BEGIN Records to process
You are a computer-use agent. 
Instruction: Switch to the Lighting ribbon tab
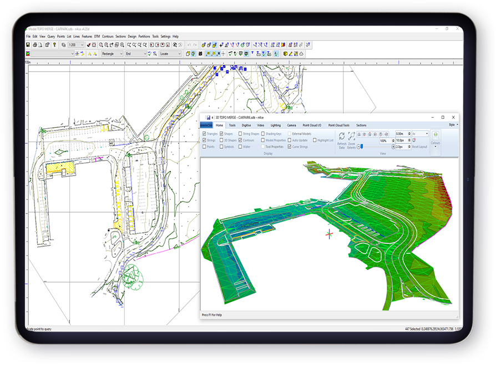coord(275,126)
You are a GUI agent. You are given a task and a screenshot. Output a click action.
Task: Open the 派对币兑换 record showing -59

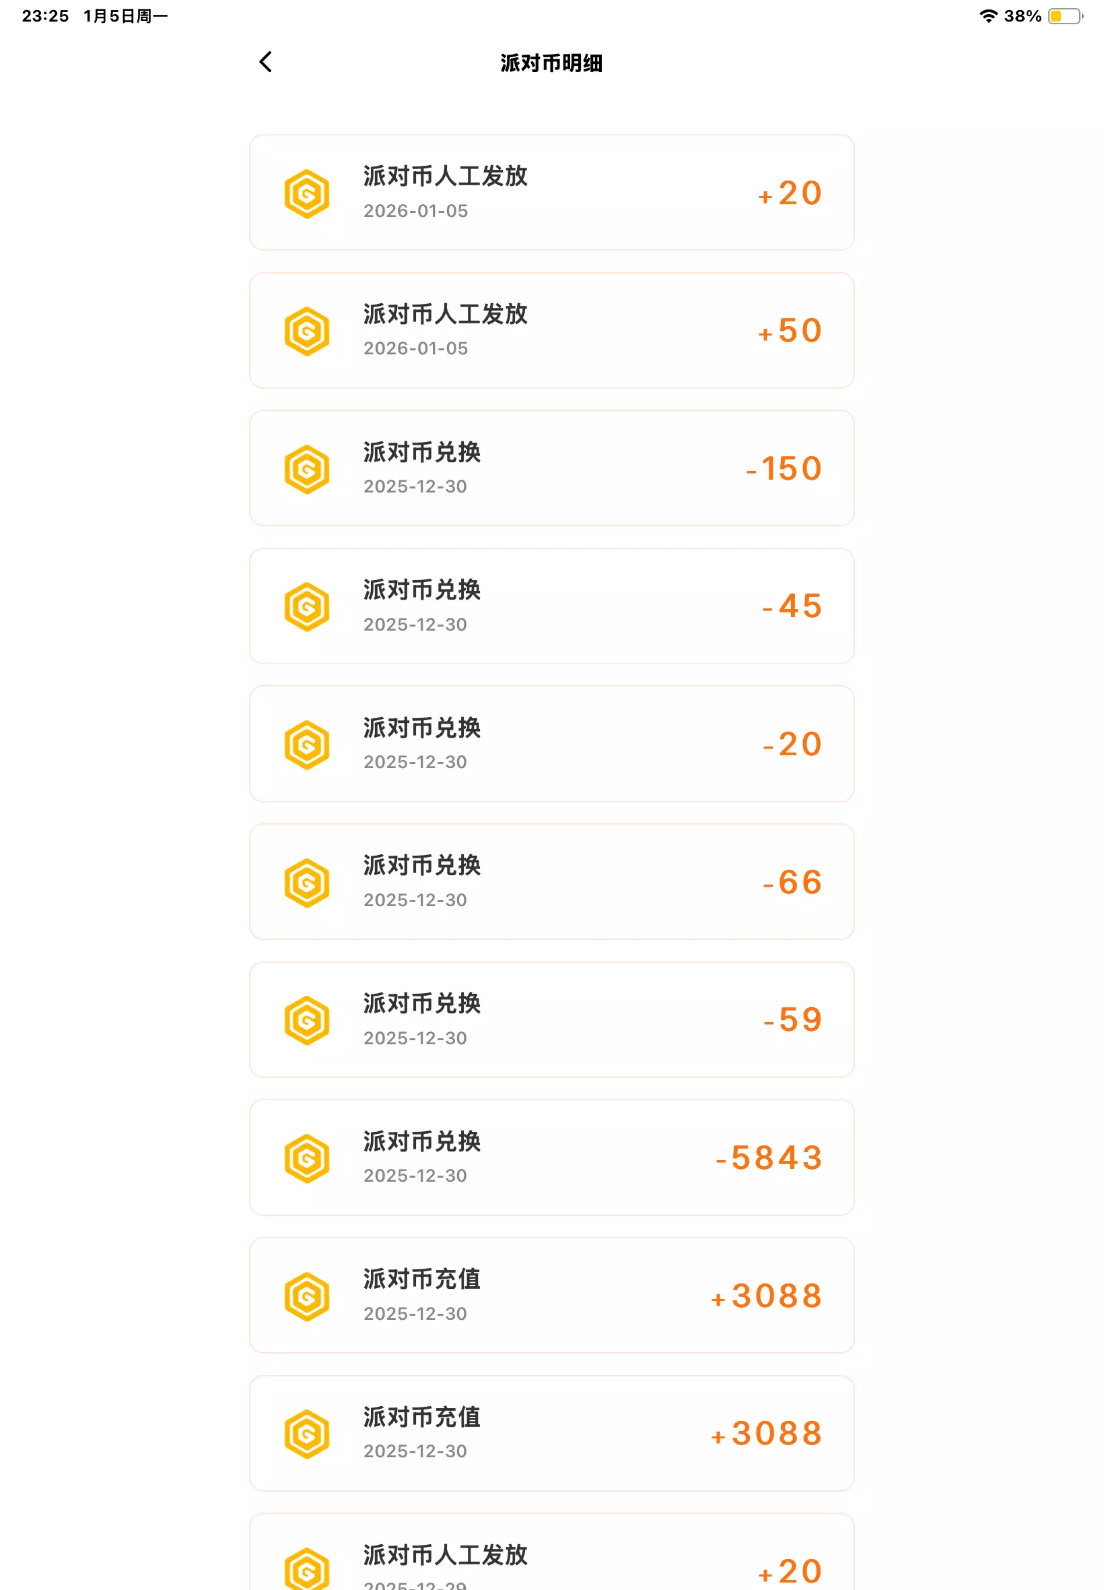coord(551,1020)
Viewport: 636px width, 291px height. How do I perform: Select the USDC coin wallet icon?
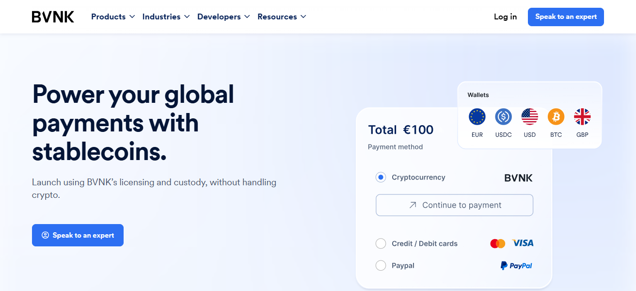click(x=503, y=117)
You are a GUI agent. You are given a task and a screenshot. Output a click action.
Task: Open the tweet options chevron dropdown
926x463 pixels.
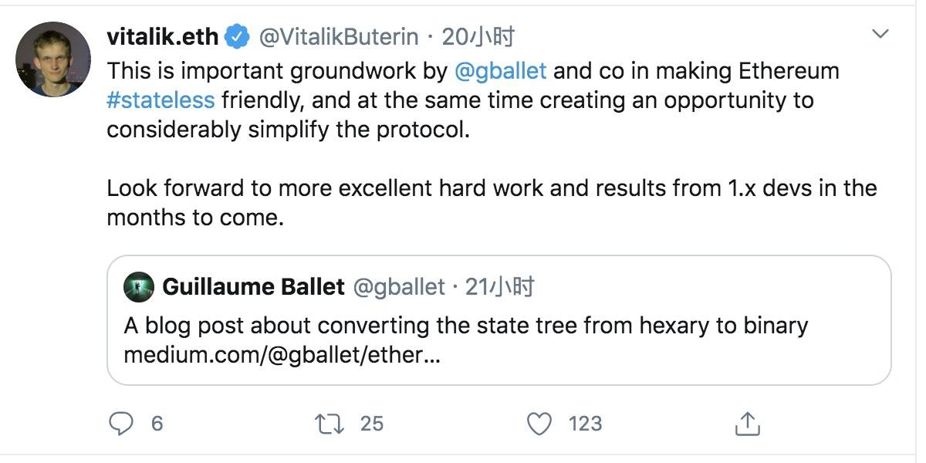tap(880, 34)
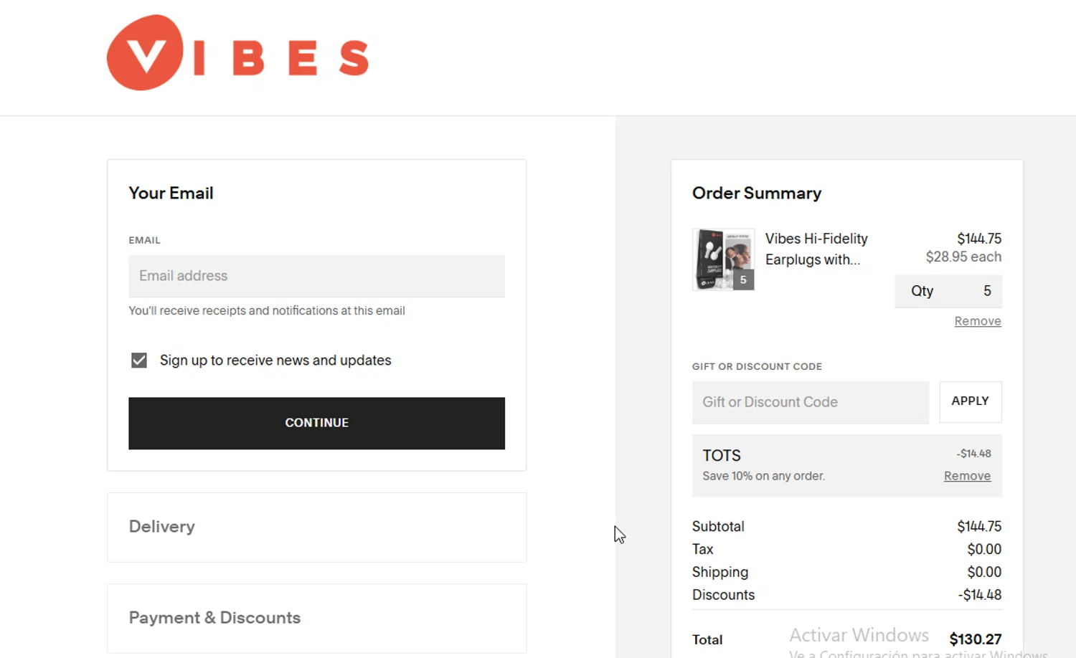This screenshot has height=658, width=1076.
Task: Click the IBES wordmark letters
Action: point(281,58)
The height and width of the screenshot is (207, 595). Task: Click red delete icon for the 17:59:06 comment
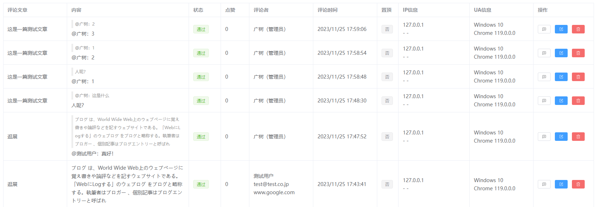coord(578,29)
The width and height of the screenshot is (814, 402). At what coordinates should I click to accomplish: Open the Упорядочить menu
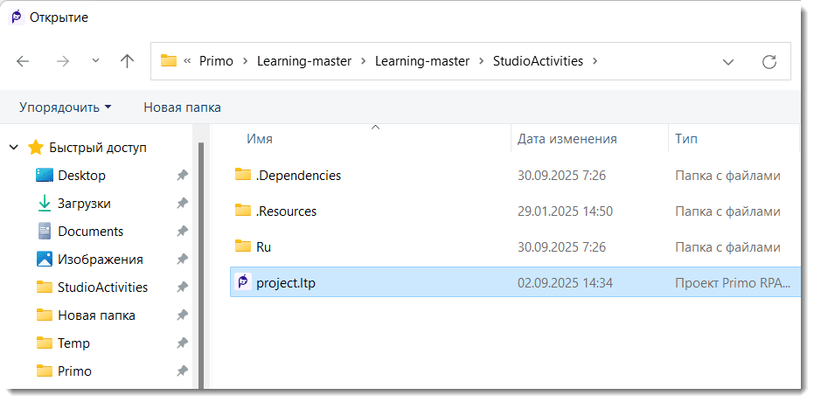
END Records to process
[Task details] Should any entry above carry a picture, omit it and repeat everything else word for word.

[Solution to the exercise]
You are a computer-use agent. 
Instruction: Switch to the Lighting ribbon tab
coord(275,126)
You are a GUI agent. You are given a task and a screenshot. Output a click action.
Task: Open the 派对币兑换 record showing -59

coord(551,1020)
Viewport: 636px width, 291px height. How do I perform: Select the USDC coin wallet icon?
click(x=503, y=117)
You are a GUI agent. You are given a task and a screenshot. Output a click action.
Task: Open the tweet options chevron dropdown
926x463 pixels.
tap(880, 34)
This screenshot has height=658, width=1076.
Task: Click the IBES wordmark letters
Action: point(281,58)
The height and width of the screenshot is (207, 595). Task: Click red delete icon for the 17:59:06 comment
coord(578,29)
The width and height of the screenshot is (814, 402). At what coordinates should I click to accomplish: Open the Упорядочить menu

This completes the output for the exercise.